Local Churches – Accessibility, Ministry and Mission
Dr David Smart referred to Lord Richard Layard’s speaking of the need to counter cultural individualism through ‘spiritual revival’. The ten keys to happy living were a positive response to this, as was the recovery movement’s holistic emphasis on choice, opportunity and hope. David spoke of the continuing negative impact of stigma and isolation arising from mental health problems, and the necessity of promoting self-compassion and the encouragement of discovery of personal strengths.
David introduced three speakers to share the value and impact of local projects:
- Dr Peter Harper spoke of Action for Happiness and the acronym GREAT DREAM representing the ‘Ten Keys to Happier Living’ set out in details in Vanesa King’s book. He described each of the keys, and relating them to Christian biblical bases. Peter emphasised the need for each of us to manage our own wellbeing in order to care for others. He gave a number of examples of initiatives which churches might take in order to promote the ten keys and the wellbeing principles underlying them. He concluded by referencing Colossians 3.12-14, ‘Therefore, as God’s chosen people, holy and dearly loved, clothe yourselves with compassion, kindness, humility, gentleness and patience … And over all these virtues put on love, which binds them all together in perfect unity.’

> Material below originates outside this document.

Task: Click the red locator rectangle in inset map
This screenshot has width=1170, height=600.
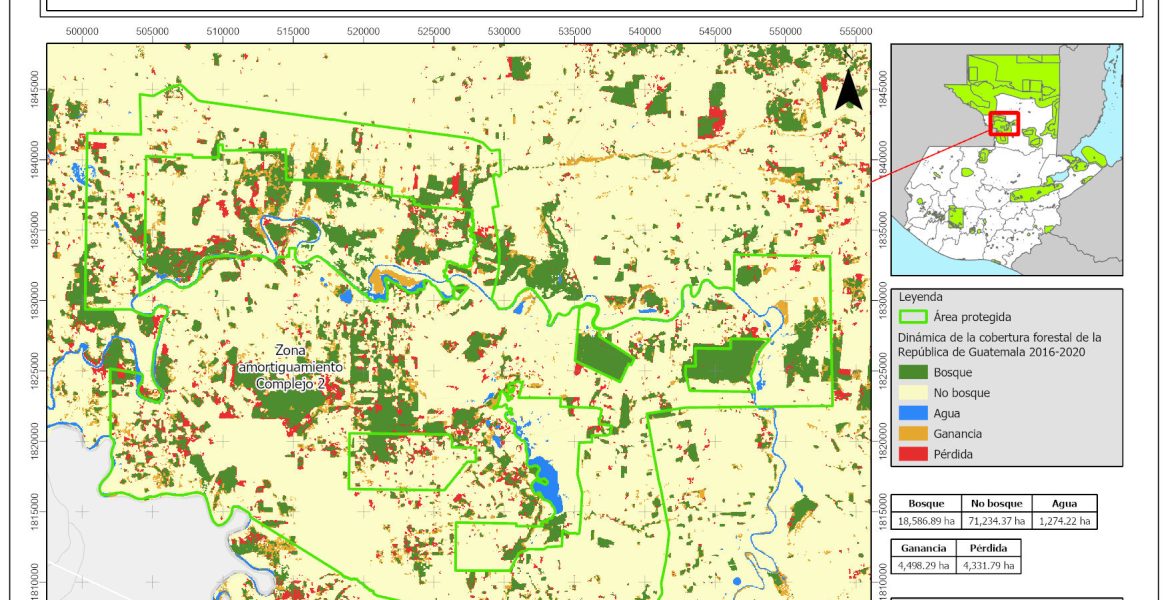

- Kate Houghton described the Churches and Wellbeing project which had been run a few years ago in Northampton, and evaluated by the university, utilising Chris Williams’s ‘Living Life to the Full’ courses. Ten courses had been delivered through seven churches to 92 people, with significant improvements being measured for wellbeing and general health with reductions in anxiety and depression. Discussions with Manna House were exploring the possibility of a second wave of the project, though there were some cost implications.

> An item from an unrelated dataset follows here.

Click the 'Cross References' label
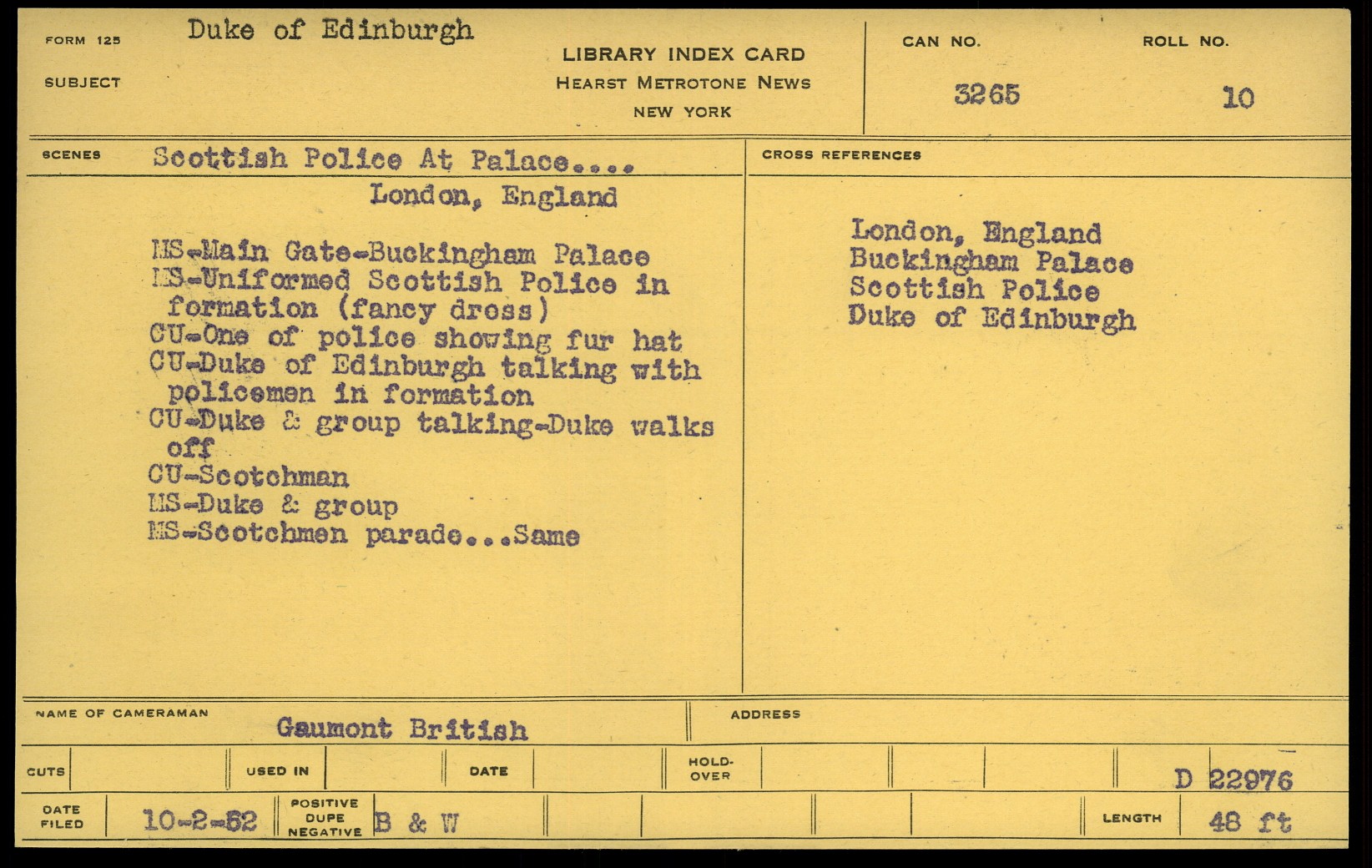The width and height of the screenshot is (1372, 868). [841, 155]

- Chris Davison described the St Giles Wellbeing Café set up and run on Monday afternoons by Denise Evans and a volunteer team, based on a national model developed by Ruth Rice and Renew Wellbeing. It seeks to be a place of welcome and hospitality for all, looking to strengthen their emotional and mental wellbeing. It provides community and connection, with a range of simple activities available, and including a pattern of optional reflective prayer and contemplation. Relationships with the statutory and voluntary sectors are being developed.
Question for reflection: how can local churches be encouraged, resourced and supported to give better welcome, access and opportunities to meet wellbeing and mental health needs in our communities?
Matters for further reflection and possible initiatives
The informal group which planned the Symposium – David Smart and Philip Evans, along with Kate Houghton, John Nightingale and Peter Harper – will welcome reflections following our day together, including suggestions for further initiatives.
Specific things which have been suggested or identified include:
- A regional open church event to explore ministry to those with mental illness, addressing inclusion, ministry of healing, and available resources/support
- A conference hosted by St Andrew’s to look at the impact of faith and spirituality on mental health and wellbeing, in particular patient reported outcomes
- A forum in our region for developing good practice in Christian ministry in mental illness, capable of giving advice and support to churches/practitioners
- Exploration of better training in mental health and ministry at theological college and seminary and for new clergy
- A resource directory/map to share what local resources are available particularly for churches to access in areas of health and social care.